IFComp 2011: How Suzy Got Her Powers
The indefatigable David Whyld brings us a sample of his latest efforts in Adrift. Spoilers follow the break.
So, this is basically a teaser for a larger work. This seems to be a trend in recent Comps. People figured out some time back that they could exploit the rules of the Comp to get people people play games that they wouldn’t choose to play voluntarily, but now they’re using it to, in effect, expose people to advertisements.
The larger work is apparently a superhero epic in which you, as the heroine Scarlet, battle villains with names like Krusher and Fyreball. (No, I’m not making that up. Both of those names are in the game’s “About” text. I hope Fyreball is a reference to Textfyre somehow.) Scarlet’s origin story is told here, in Whyld’s overly-wordy style. How wordy? Here’s the response to “EXAMINE ME”:
You’re Suzy Loman, twenty-three years old, single, currently employed as a waitress in a restaurant which is hardly what you’d call high class (the Meal of the Day is often Pig’s Liver which probably says it all). You’re small for your age (“short” as your father would so eloquently put it) but pretty in an elfin sort of way (so you’d like to think) and you have perfect, sparkling blue eyes (again, in your opinion). You keep your hair (light blonde) at shoulder length, having neither the willpower to let it grow any longer (and look like a bimbo) or the nerve to cut it short (and look like you’re one of those horribly professional business women).
And it keeps on going for another paragraph describing your clothes. How much of this is relevant to the story we’re in? Just the fact that you’re short (if I may put it eloquently). And these are apparently Suzy’s self-evaluative thoughts while trapped in a burning building. That’s the entire story here: you charge into a conflagration to rescue a stranger, solve a simple environmental puzzle or two, and then are apparently rewarded for your courage with superpowers. But you don’t get to use those powers, or even find out what they are, because the game ends with a big textdump first. It’s like a game about the origin of Green Lantern that ends with Abin Sur giving Hal the ring.

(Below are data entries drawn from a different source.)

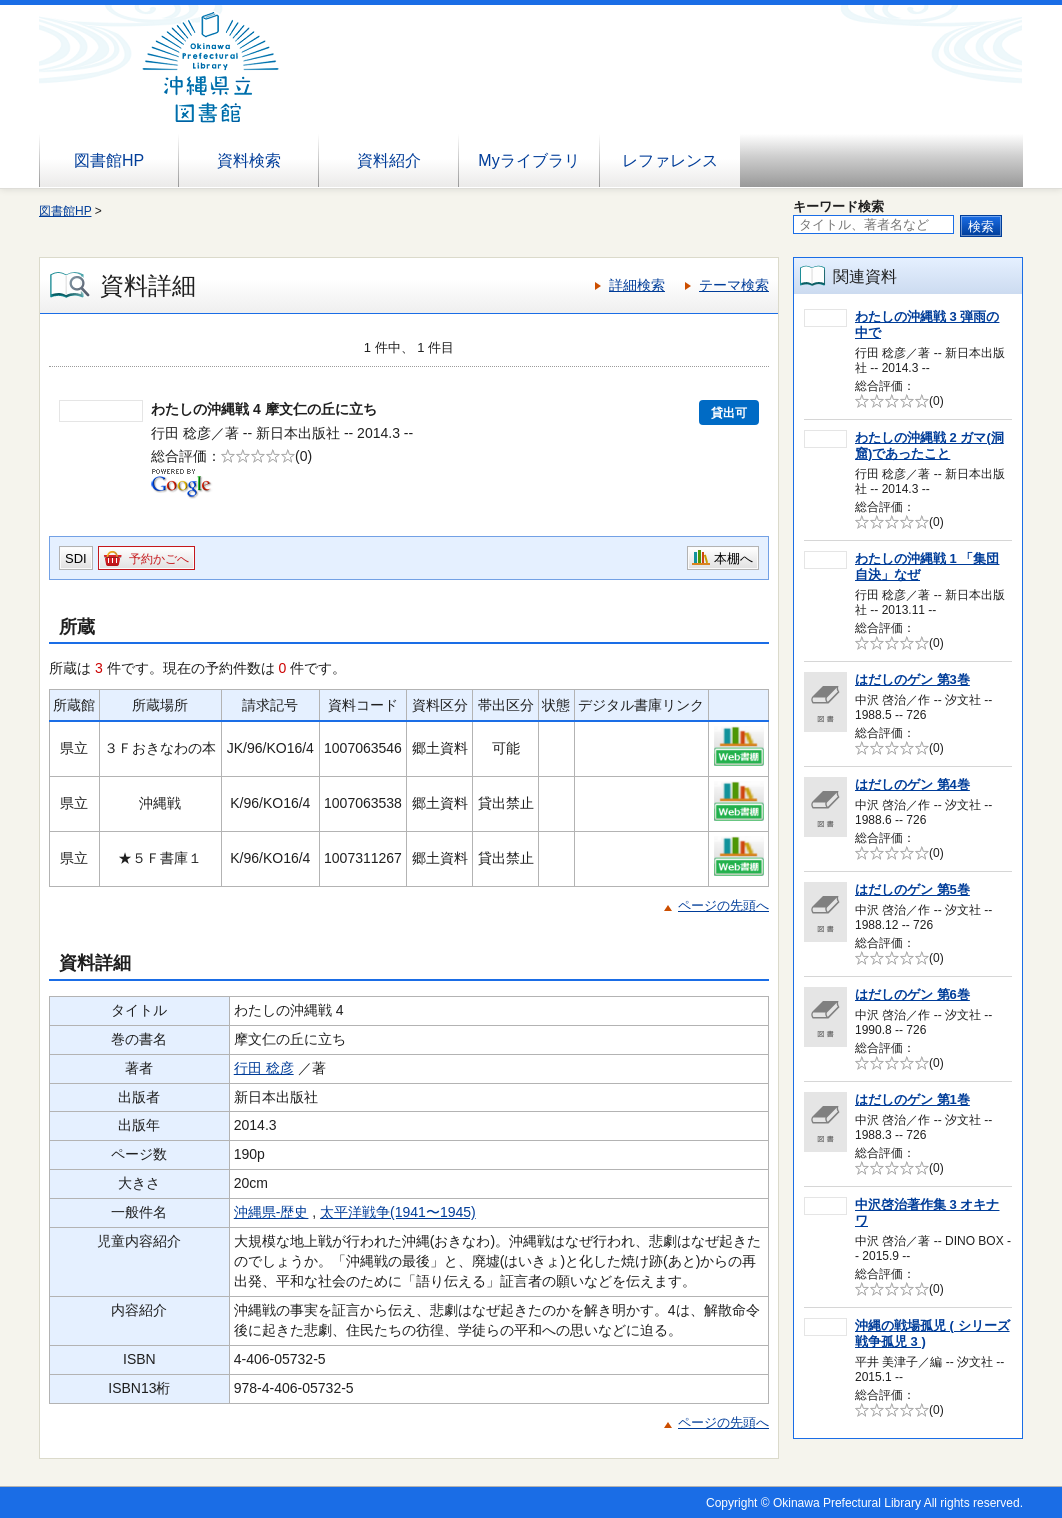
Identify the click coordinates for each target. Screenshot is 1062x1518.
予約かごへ (159, 559)
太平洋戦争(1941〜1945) (398, 1212)
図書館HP (109, 160)
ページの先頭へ (723, 905)
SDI (76, 558)
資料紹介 (389, 160)
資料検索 (249, 160)
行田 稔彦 (264, 1068)
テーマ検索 (734, 285)
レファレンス (670, 160)
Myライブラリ (528, 160)
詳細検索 (637, 285)
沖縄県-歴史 (271, 1212)
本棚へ (733, 558)
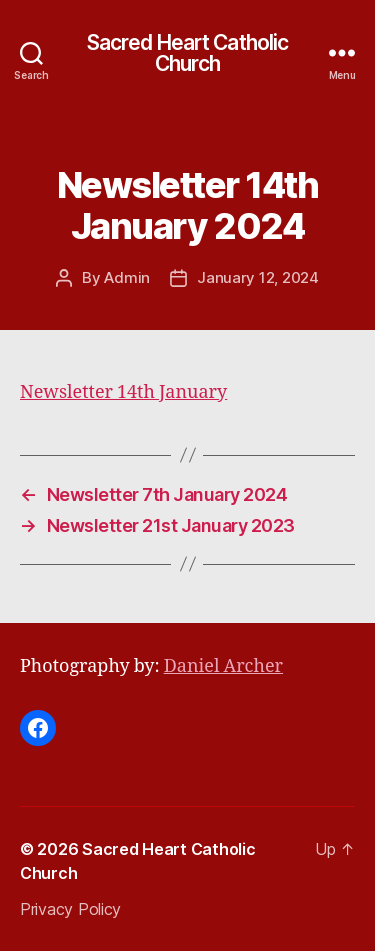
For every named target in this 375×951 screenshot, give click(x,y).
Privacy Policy (70, 909)
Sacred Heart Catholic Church (188, 53)
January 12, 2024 (258, 277)
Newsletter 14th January (123, 392)
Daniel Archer (223, 666)
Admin (127, 277)
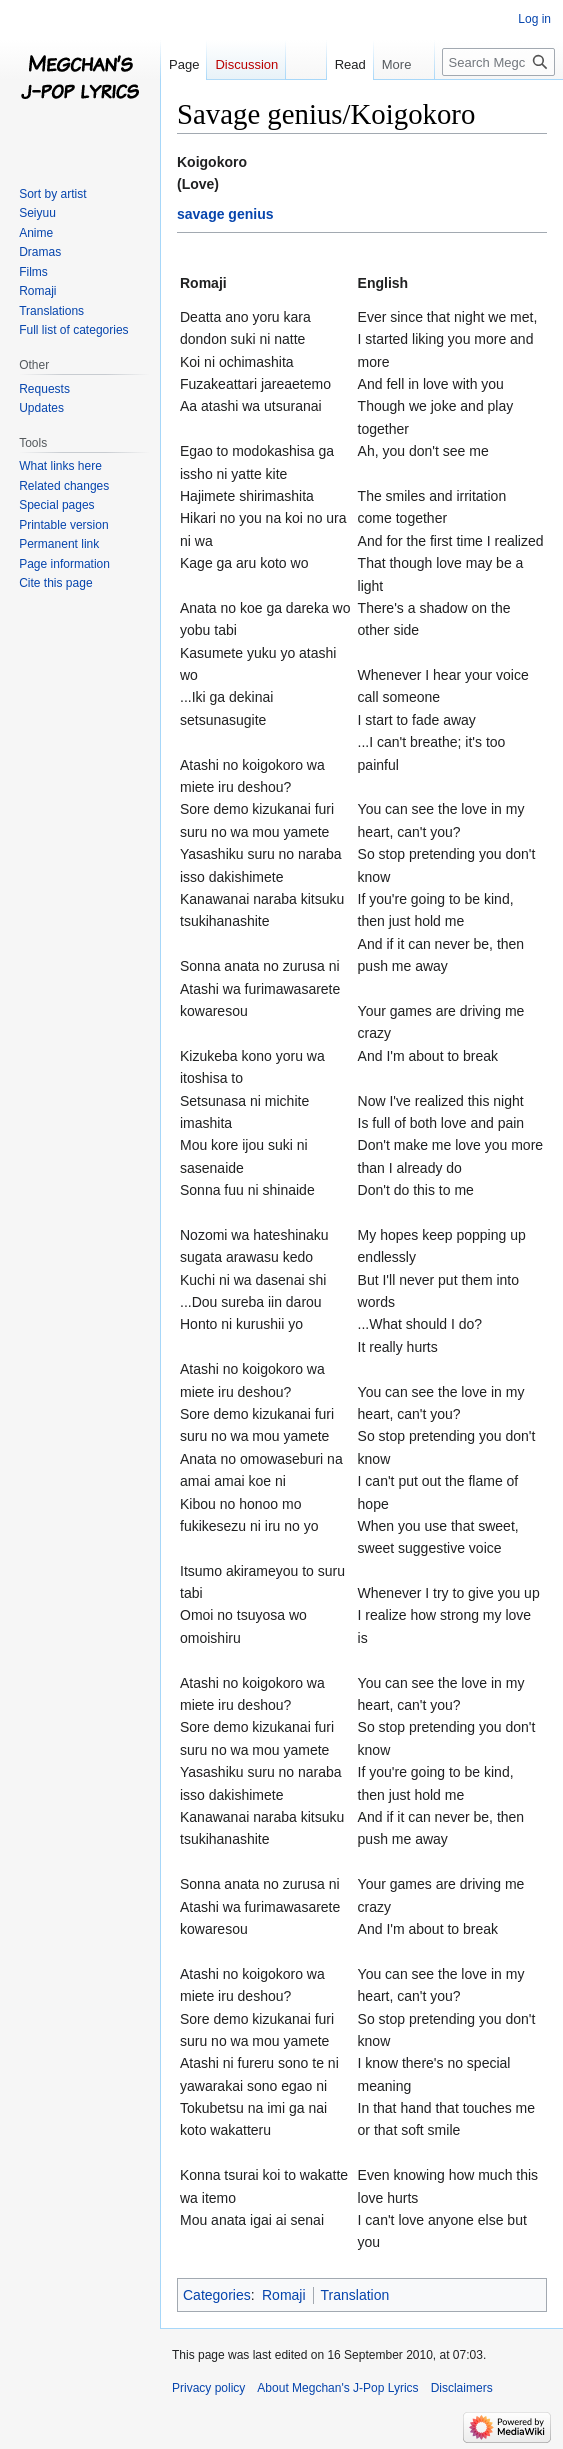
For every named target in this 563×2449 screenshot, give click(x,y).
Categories (217, 2295)
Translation (355, 2295)
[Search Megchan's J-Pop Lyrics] (498, 62)
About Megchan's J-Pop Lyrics (337, 2388)
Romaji (284, 2295)
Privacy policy (208, 2388)
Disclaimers (462, 2388)
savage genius (225, 214)
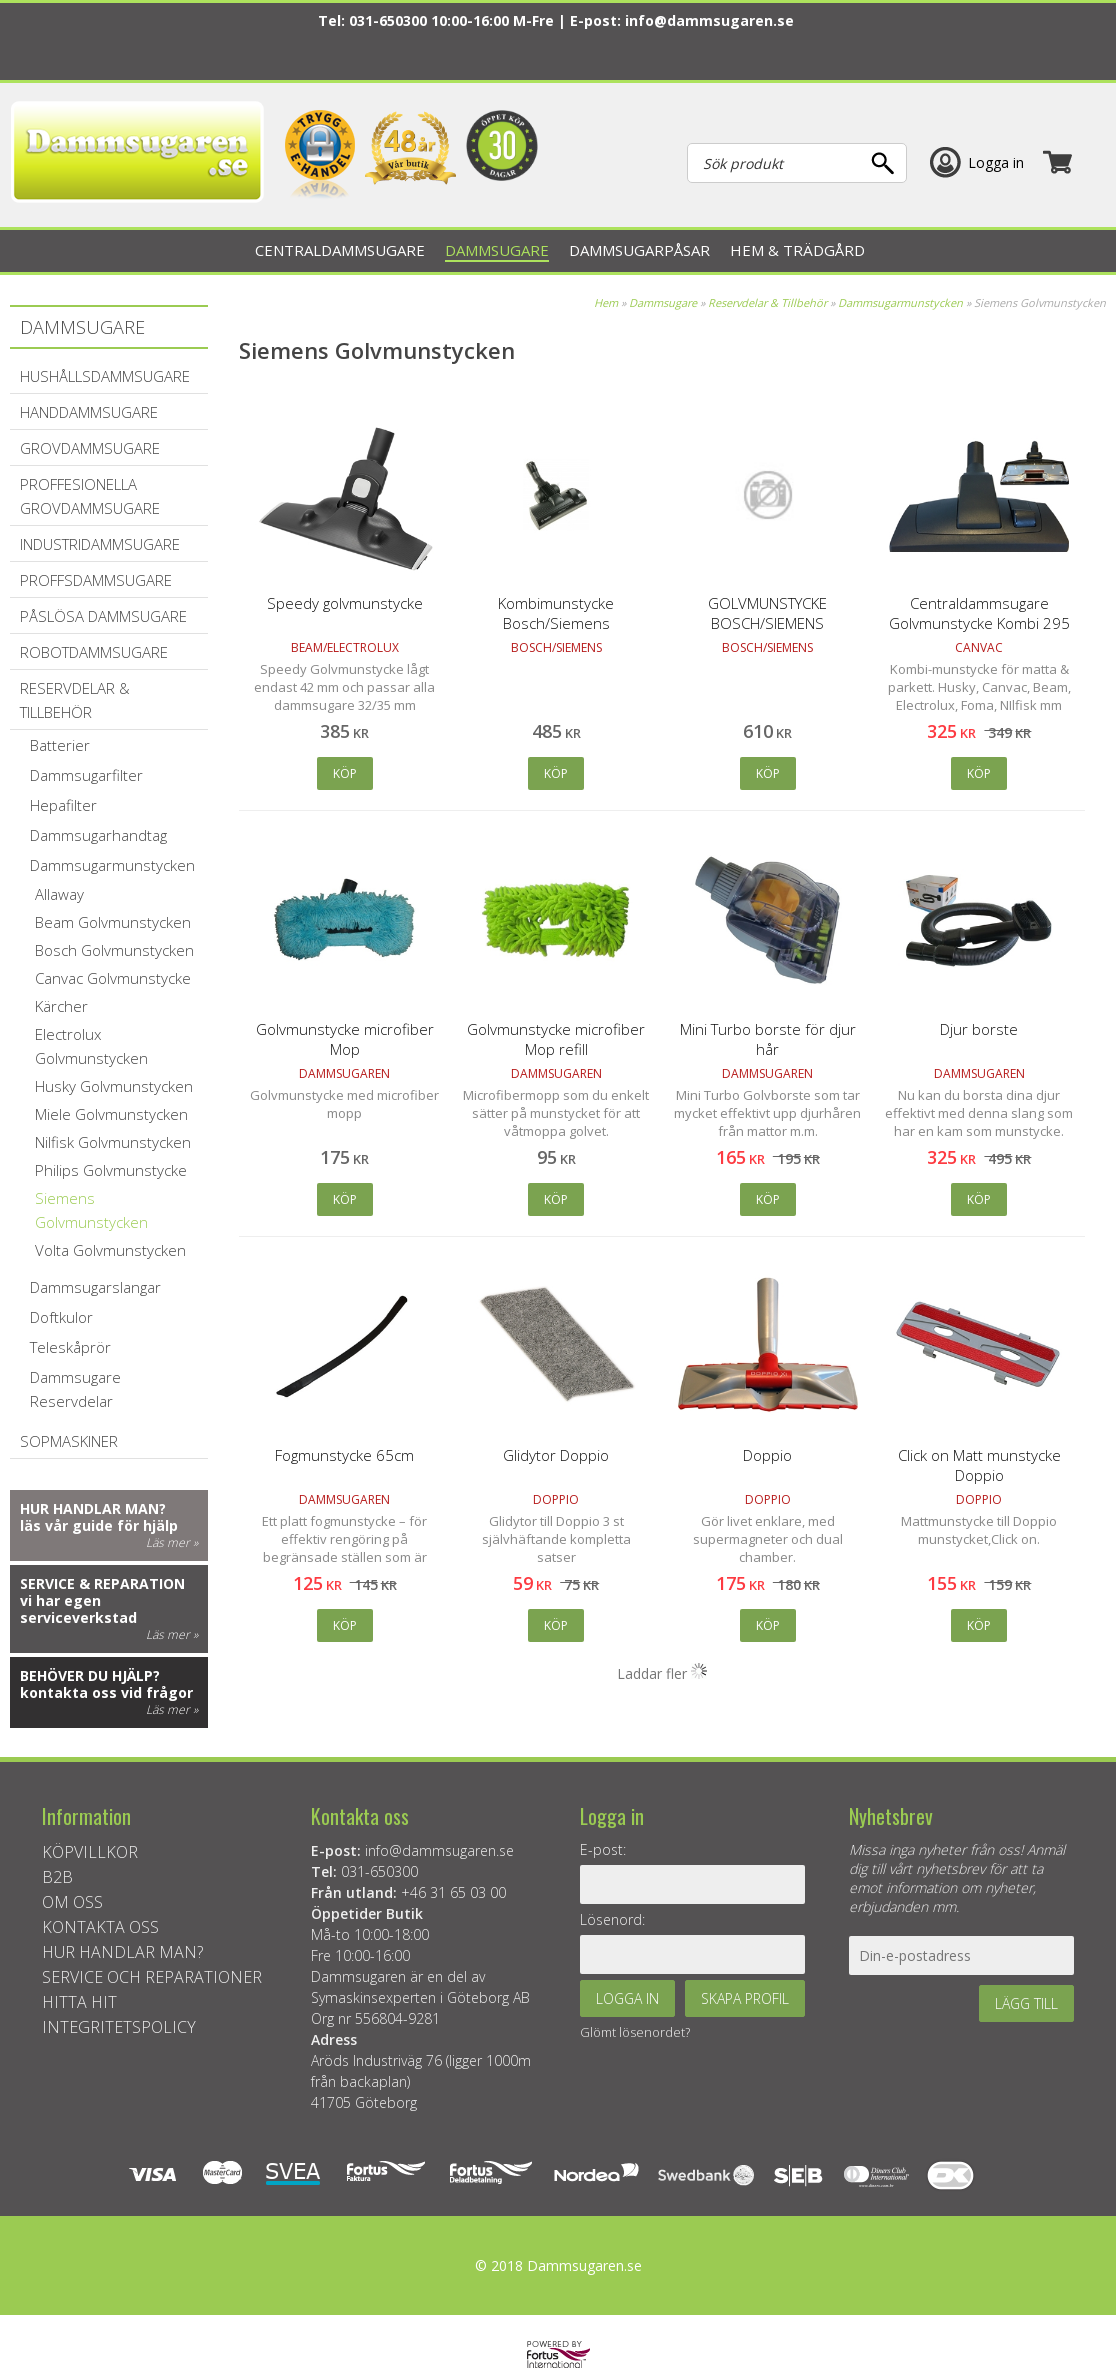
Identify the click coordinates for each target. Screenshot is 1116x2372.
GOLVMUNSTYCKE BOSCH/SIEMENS (767, 613)
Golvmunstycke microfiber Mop (345, 1039)
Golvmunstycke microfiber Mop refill (556, 1039)
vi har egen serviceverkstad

Gah. I didn’t EXAMINE ME, apparently (perhaps because I was focused on the burning building issue). But I really dislike it when a female character is given thoughts about herself that really only make sense as the evaluation by an external, probably male viewer.
The parenthicals are (in my opinion) a sign of really poor writing, as if the author (who’s spent far too long on backstory) wants to get out a dozen unrelated thoughts (and can’t think of a clever way to do it).